## EXERCISE
Please copy out the records word for word, everything from the line containing "How do I perform: Click the trash" down to the end of the records, both ends included.

::: STORED RECORDS

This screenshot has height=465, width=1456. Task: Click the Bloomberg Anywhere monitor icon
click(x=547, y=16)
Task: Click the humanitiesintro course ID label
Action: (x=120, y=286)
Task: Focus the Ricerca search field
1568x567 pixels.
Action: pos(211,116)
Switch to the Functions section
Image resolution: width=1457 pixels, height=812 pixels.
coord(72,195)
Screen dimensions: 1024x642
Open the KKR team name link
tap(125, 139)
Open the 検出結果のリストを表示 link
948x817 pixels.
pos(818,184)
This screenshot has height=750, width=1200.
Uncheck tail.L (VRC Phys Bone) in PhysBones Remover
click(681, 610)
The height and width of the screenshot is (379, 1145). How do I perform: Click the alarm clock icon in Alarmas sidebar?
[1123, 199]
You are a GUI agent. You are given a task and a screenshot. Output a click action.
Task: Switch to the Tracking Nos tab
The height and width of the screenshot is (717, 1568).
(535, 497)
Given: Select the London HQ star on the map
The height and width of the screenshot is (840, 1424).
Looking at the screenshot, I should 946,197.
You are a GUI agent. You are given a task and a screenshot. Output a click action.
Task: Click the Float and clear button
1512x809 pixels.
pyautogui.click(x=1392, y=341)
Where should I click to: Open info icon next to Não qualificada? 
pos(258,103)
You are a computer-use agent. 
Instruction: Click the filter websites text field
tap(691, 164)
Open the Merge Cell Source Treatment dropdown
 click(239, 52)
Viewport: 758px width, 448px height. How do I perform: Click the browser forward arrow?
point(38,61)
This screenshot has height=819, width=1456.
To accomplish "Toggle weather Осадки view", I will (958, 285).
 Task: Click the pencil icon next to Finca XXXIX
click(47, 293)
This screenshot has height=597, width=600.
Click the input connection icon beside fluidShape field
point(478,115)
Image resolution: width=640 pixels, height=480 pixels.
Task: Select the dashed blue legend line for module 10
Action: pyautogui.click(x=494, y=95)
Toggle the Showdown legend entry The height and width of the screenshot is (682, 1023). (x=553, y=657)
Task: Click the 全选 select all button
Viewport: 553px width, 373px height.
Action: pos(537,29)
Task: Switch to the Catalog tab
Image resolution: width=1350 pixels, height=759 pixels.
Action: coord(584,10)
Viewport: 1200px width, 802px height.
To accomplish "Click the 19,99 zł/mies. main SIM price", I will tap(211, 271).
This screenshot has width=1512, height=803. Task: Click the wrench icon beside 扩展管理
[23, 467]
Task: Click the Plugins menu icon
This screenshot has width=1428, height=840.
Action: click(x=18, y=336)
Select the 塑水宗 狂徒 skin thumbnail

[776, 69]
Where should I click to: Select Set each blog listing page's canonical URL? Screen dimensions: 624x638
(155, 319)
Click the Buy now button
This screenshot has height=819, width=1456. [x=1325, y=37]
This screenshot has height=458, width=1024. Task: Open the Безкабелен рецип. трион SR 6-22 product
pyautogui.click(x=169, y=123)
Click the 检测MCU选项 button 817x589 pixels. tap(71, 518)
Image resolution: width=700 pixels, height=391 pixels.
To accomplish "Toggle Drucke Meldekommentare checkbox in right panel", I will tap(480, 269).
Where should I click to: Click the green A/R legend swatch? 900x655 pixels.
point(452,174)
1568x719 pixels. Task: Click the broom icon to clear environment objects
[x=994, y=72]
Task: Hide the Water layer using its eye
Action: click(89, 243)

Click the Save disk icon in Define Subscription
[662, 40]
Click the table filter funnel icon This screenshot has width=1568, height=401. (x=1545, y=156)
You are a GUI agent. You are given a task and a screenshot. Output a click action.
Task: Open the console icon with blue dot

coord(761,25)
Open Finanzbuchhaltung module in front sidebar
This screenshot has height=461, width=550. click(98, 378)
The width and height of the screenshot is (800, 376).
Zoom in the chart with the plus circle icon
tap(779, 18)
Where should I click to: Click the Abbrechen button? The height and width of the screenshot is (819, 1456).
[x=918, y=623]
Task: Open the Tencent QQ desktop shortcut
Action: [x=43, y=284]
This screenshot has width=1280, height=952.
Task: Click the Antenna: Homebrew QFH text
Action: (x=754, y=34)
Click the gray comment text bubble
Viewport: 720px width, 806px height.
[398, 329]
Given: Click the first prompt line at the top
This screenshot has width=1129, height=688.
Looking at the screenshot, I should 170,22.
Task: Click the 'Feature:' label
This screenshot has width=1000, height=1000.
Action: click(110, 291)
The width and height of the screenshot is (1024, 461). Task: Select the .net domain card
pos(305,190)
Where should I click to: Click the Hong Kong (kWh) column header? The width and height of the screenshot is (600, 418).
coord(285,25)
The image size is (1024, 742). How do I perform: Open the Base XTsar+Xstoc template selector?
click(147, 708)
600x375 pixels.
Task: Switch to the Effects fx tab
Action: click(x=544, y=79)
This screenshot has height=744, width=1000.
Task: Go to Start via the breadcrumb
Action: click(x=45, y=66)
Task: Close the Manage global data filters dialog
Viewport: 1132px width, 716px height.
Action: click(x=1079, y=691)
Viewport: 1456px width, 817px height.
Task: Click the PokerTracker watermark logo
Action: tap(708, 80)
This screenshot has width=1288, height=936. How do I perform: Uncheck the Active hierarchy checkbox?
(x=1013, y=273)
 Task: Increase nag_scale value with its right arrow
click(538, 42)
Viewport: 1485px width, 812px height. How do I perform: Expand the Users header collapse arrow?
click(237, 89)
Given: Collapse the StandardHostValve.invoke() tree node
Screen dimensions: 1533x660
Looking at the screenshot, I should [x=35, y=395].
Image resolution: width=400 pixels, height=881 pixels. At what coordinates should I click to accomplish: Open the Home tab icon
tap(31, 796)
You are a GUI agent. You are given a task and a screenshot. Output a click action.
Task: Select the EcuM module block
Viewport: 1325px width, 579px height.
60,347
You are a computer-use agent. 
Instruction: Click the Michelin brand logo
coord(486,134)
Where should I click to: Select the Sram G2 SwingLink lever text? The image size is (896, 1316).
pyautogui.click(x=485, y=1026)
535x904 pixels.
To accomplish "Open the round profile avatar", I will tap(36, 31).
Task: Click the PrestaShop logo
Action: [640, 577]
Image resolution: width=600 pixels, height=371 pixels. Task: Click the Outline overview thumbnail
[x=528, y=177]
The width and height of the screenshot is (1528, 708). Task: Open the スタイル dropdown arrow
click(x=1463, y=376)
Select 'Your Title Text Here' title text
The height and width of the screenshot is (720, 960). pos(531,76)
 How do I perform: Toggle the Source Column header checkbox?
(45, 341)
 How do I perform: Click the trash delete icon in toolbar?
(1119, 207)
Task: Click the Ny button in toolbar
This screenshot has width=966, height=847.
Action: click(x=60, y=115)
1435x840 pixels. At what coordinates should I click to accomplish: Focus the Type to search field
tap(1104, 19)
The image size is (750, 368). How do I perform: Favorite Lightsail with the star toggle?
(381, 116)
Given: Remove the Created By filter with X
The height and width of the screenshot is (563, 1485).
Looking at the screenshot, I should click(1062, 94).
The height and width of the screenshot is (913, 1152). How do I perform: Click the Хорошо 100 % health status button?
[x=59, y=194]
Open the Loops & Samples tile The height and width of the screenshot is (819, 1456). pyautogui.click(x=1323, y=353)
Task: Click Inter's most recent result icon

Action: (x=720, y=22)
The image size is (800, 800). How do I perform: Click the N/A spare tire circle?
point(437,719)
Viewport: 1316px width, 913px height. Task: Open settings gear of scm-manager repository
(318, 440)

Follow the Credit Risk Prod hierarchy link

::::::

## FULL ANSWER
 How do I perform: Click the trash delete icon in toolbar?
(1119, 207)
Task: Click the Ny button in toolbar
This screenshot has width=966, height=847.
Action: click(x=60, y=115)
1435x840 pixels. At what coordinates should I click to accomplish: Focus the Type to search field
tap(1104, 19)
The image size is (750, 368). How do I perform: Favorite Lightsail with the star toggle?
(381, 116)
Given: Remove the Created By filter with X
The height and width of the screenshot is (563, 1485).
Looking at the screenshot, I should click(1062, 94).
The height and width of the screenshot is (913, 1152). How do I perform: Click the Хорошо 100 % health status button?
[x=59, y=194]
Open the Loops & Samples tile The height and width of the screenshot is (819, 1456). pyautogui.click(x=1323, y=353)
Task: Click Inter's most recent result icon

Action: (x=720, y=22)
The image size is (800, 800). How do I perform: Click the N/A spare tire circle?
point(437,719)
Viewport: 1316px width, 913px height. Task: Open settings gear of scm-manager repository
(318, 440)

Follow the Credit Risk Prod hierarchy link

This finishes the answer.